Fostering Innovation - How New Zealand Performs
The New Zealand picture on business innovation is mixed. Though the data show a healthy, flexible economy with the potential for high rates of innovation and productivity growth, we still have low rates of R&D, capital investment and investment in ICTs. Government provides or funds significant inputs to business - particularly education and training, research, science and technology, and infrastructure. Better identification of issues affecting firms' international competitiveness and coordination of public and private investments will improve the probability of successful innovation and help build scale through improved linkages. More directly, government also provides assistance through industry capability development and export promotion programmes.
Supporting innovation, New Zealand has:
- low barriers to firm start-ups and high rates of firm turnover
- a sound framework of business regulation and openness to trade, which keeps competitive pressures on domestic businesses
- high levels of participation in tertiary education and a moderately well-skilled workforce
But New Zealand also has:
- low (though fast growing) rates of R&D and particularly low rates of business R&D. While this largely reflects our industry structure and relative lack of large firms, the strong correlation between R&D and productivity growth suggests grounds for concern.

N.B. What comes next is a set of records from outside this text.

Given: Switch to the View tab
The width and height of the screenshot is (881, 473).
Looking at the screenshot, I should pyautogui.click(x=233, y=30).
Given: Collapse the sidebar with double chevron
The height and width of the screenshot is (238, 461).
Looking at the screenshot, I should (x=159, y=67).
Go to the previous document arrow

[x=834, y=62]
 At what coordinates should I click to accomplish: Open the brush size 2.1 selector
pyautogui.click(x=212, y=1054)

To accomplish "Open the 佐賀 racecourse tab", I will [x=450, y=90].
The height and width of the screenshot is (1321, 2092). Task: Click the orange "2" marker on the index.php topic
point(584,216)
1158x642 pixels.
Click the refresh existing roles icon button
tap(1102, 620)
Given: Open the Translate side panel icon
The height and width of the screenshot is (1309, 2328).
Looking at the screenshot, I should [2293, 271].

- low numbers of researchers, scientists and engineers in the private sector
- business investment rates that have been lower than the OECD median for most of the years from 1987-2003, though increasing rapidly over the last few years
- rates of investment in ICTs that are in the lower half of the OECD
- low uptake of broadband (in terms of percentage of population subscribing). A consequence is a limited broadband infrastructure with lower benefits to firms and higher costs.
- technological networks, important because they facilitate the transfer of knowledge and technology developed elsewhere, that appear to be weak.